I searched around for a bit for strings like “DNS Firewall” within AWS and on Google. Soon I found this: “Route 53 Resolver DNS Firewall”, a billable service … that blocks port 53 after you have blocked port 53. I was like “of course Jeff, I knew you’d do this to us…”.
To keep the setup description short, what you need to do is to create a rule group first. In configurations, as I needed a blanket block I defined a rule to block absolutely everything, then click add rule. If you need some DNS resolution for your internal domains, you could define a custom allowlist.

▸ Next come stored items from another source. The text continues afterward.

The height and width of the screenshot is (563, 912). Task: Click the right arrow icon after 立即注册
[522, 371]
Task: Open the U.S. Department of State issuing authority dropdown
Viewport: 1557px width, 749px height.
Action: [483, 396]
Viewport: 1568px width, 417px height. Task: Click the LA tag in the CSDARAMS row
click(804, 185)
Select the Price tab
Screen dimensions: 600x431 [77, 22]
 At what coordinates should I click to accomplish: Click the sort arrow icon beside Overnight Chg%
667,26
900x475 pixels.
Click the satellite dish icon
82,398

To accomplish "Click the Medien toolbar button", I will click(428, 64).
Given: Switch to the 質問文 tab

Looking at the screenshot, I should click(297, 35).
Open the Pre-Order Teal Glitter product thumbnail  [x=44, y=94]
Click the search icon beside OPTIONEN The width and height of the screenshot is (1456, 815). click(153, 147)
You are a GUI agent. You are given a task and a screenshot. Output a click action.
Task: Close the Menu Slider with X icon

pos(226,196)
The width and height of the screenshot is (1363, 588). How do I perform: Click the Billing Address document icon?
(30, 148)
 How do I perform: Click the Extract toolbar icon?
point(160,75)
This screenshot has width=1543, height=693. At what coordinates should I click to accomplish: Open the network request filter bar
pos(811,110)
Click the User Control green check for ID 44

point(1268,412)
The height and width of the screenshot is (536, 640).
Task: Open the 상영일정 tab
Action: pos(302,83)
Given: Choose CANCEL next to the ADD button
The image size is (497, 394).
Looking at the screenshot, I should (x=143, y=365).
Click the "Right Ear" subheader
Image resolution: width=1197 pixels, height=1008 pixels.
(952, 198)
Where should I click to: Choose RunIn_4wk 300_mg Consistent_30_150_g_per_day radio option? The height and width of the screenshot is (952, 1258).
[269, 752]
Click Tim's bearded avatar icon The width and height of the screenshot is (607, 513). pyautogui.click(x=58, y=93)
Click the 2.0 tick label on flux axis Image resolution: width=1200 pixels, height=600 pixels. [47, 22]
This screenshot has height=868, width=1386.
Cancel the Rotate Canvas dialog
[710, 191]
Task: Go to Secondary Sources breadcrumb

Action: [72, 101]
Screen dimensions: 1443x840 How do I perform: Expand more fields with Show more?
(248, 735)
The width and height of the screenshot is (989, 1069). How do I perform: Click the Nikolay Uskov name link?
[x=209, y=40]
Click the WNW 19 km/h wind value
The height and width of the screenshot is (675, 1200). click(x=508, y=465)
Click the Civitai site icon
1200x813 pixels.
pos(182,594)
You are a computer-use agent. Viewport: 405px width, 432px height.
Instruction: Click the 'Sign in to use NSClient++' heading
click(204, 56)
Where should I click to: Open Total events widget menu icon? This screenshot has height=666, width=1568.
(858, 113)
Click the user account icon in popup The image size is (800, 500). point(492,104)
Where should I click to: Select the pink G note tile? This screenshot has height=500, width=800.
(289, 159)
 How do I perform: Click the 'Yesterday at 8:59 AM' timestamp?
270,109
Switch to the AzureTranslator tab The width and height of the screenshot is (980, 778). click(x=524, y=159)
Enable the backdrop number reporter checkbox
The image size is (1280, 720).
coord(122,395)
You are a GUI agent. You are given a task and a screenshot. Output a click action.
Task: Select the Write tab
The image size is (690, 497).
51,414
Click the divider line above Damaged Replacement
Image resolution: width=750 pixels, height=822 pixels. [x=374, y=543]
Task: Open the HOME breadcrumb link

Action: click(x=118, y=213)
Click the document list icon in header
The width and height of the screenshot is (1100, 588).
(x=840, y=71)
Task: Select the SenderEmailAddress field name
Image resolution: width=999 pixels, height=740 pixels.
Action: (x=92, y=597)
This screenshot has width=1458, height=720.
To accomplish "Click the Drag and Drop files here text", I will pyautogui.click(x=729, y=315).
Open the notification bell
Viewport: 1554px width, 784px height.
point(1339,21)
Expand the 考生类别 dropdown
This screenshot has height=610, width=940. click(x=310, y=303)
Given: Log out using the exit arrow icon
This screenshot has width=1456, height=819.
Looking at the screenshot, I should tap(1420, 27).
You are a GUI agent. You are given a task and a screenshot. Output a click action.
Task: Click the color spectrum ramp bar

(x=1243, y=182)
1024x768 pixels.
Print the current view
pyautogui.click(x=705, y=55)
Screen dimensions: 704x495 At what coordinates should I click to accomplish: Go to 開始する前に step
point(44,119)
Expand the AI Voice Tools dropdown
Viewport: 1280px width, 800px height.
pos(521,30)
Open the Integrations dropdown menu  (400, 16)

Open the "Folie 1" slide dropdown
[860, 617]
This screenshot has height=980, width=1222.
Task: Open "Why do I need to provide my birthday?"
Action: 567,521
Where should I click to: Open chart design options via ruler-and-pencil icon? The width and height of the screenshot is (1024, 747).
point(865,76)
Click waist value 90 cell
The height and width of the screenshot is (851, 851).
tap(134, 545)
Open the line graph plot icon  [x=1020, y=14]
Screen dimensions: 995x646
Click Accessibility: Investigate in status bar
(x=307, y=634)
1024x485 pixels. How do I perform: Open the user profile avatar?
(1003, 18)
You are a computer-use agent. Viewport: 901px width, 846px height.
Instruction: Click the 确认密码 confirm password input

After the rules are sorted, associate the rule group with a VPC that contains your application or VM, and it’s all done! The Lambda was no longer querying random DNS servers for arbitrary domains.
I hope you’ve enjoyed this rather convoluted story about how an app test turned into me trying to implement a custom DNS tunnelling protocol not dissimilar to what you’d see on C2 frameworks, just minus the encryption, stealth and redundancy bits. And then we investigated some obscure functionality invented by AWS to add to your cloud bill and block the same thing twice.
The client definitely found it a very cool story during our debrief and allowed me to publish it, so although we’re not gonna name names, thank you unnamed client! And thank you, the reader for making it to the end.